START Material shown
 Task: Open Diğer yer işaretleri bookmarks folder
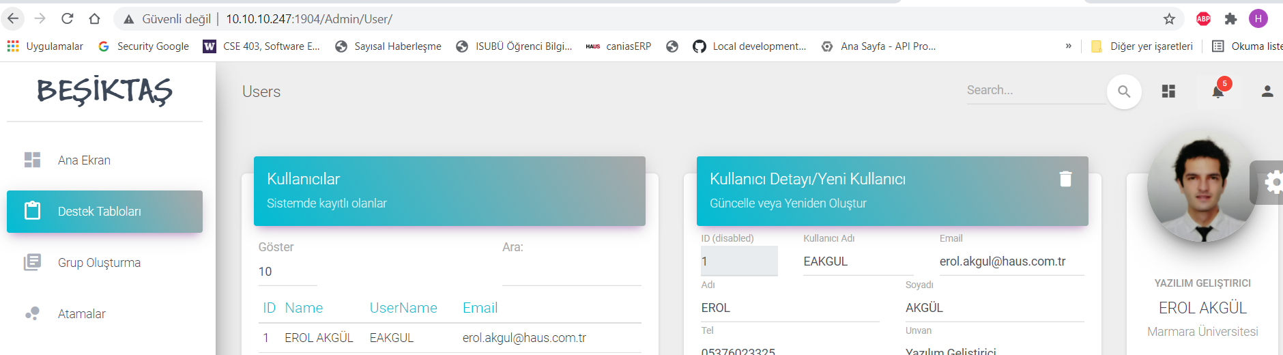pos(1142,46)
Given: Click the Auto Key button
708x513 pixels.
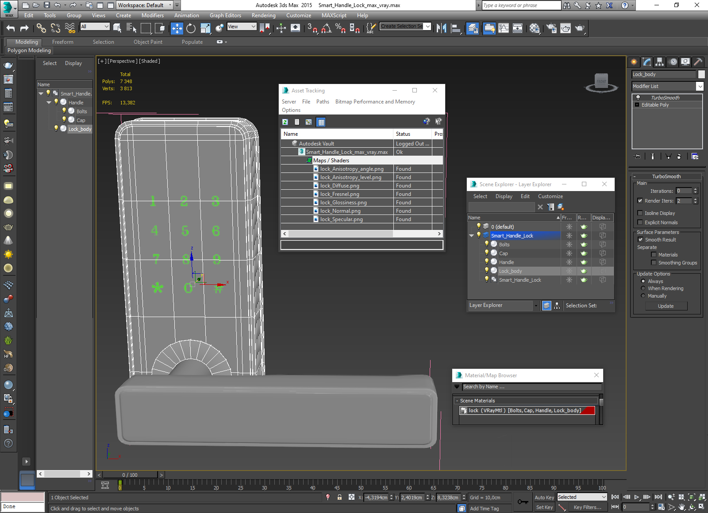Looking at the screenshot, I should 544,498.
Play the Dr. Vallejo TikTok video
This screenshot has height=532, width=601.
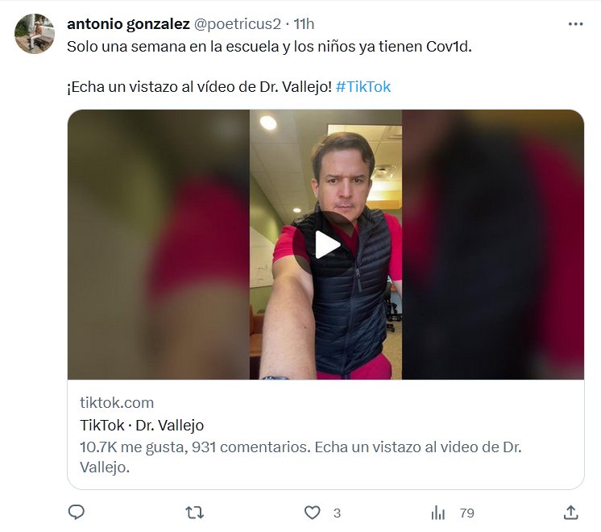[326, 244]
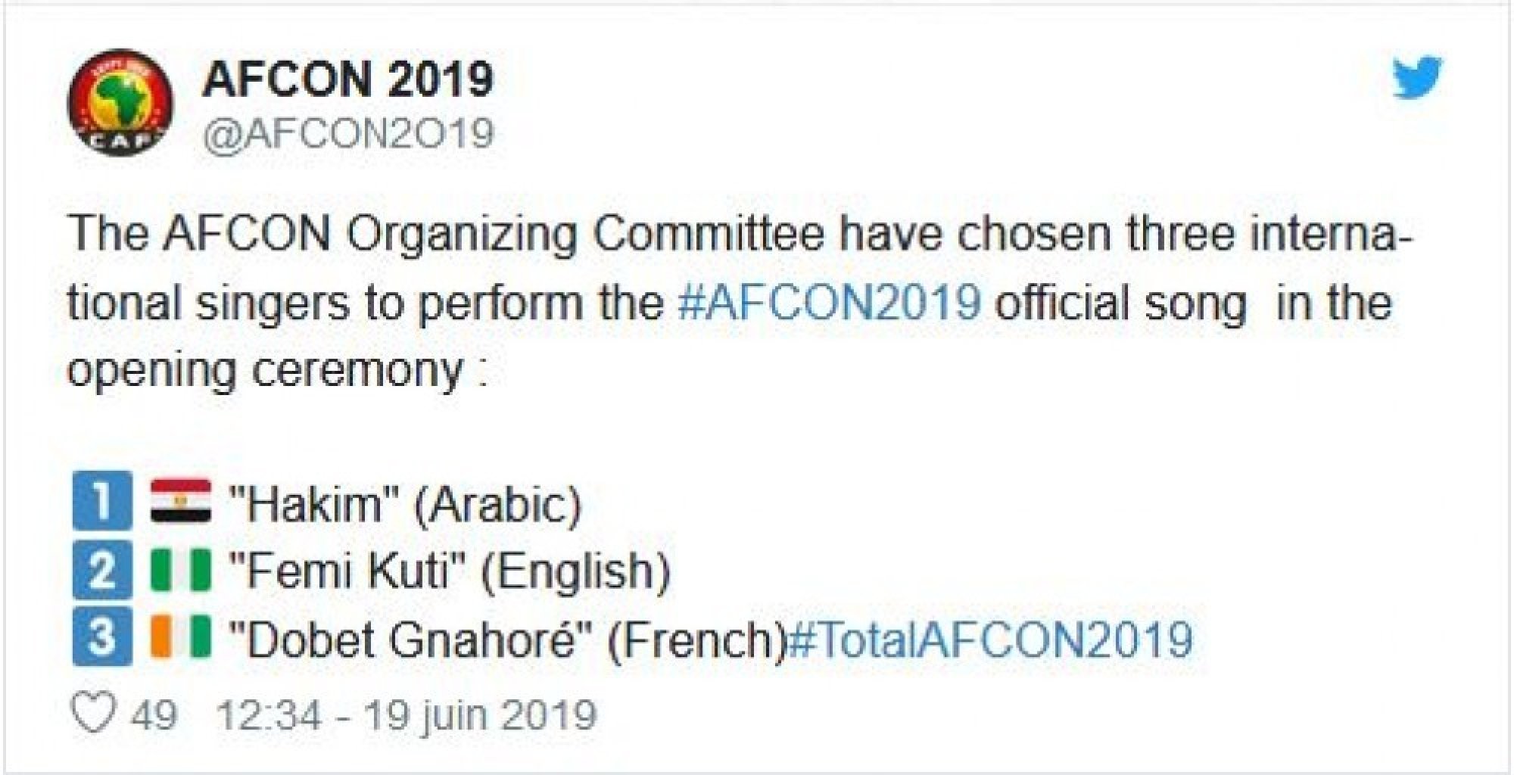Click the "Femi Kuti" (English) text
This screenshot has width=1514, height=775.
pos(448,571)
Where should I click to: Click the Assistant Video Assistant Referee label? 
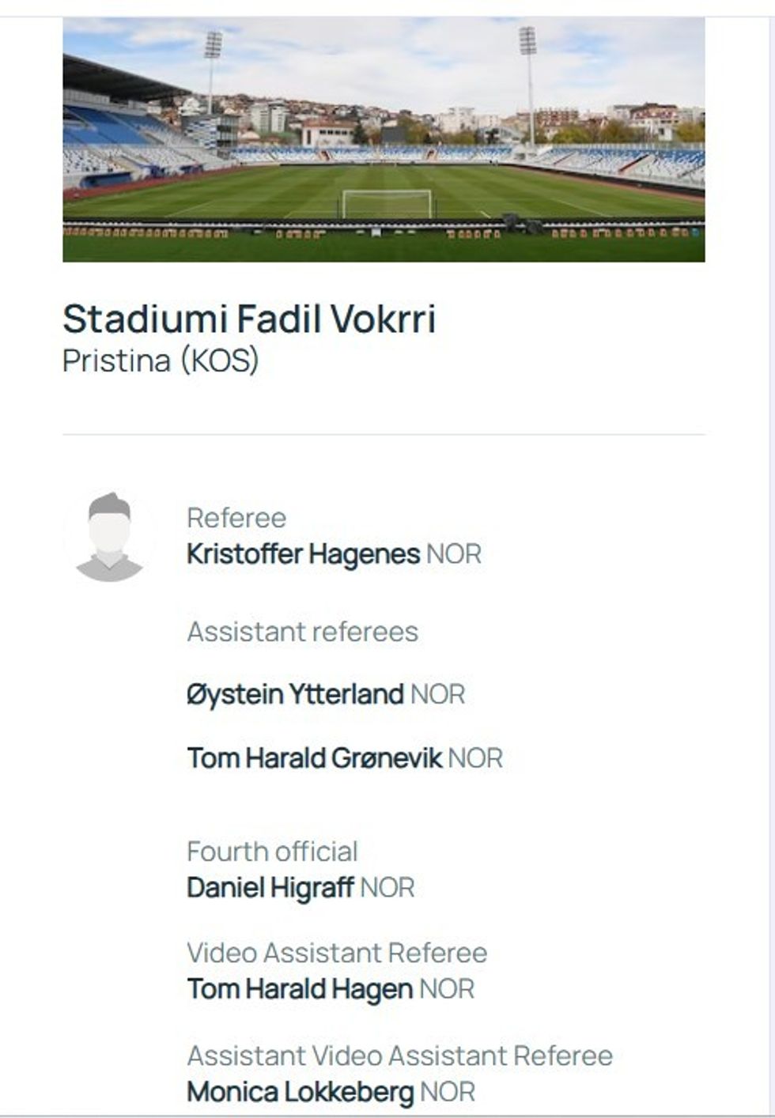(x=399, y=1056)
END Material shown
- _Exercise description_: Exactly the lines from the one holding "Play the Dr. Vallejo TikTok video" to the last line of the records above should be duplicated, with no pictures among them.

- _Output below_:
Play the Dr. Vallejo TikTok video
This screenshot has height=532, width=601.
[326, 244]
Click the "Femi Kuti" (English) text
This screenshot has width=1514, height=775.
pos(448,571)
Where should I click to: Click the Assistant Video Assistant Referee label? 
(x=399, y=1056)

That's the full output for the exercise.